— START EXERCISE INPUTS —

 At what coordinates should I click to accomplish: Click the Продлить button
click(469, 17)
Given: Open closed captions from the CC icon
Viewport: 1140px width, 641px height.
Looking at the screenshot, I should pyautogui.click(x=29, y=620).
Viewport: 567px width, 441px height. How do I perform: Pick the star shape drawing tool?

— END EXERCISE INPUTS —

** SET PROBLEM **
Copy every item above word for word, keeping each line as it appears.

** ANSWER TO THIS PROBLEM **
 At what coordinates should I click to accomplish: Click the Продлить button
click(469, 17)
Given: Open closed captions from the CC icon
Viewport: 1140px width, 641px height.
Looking at the screenshot, I should pyautogui.click(x=29, y=620).
Viewport: 567px width, 441px height. How do I perform: Pick the star shape drawing tool?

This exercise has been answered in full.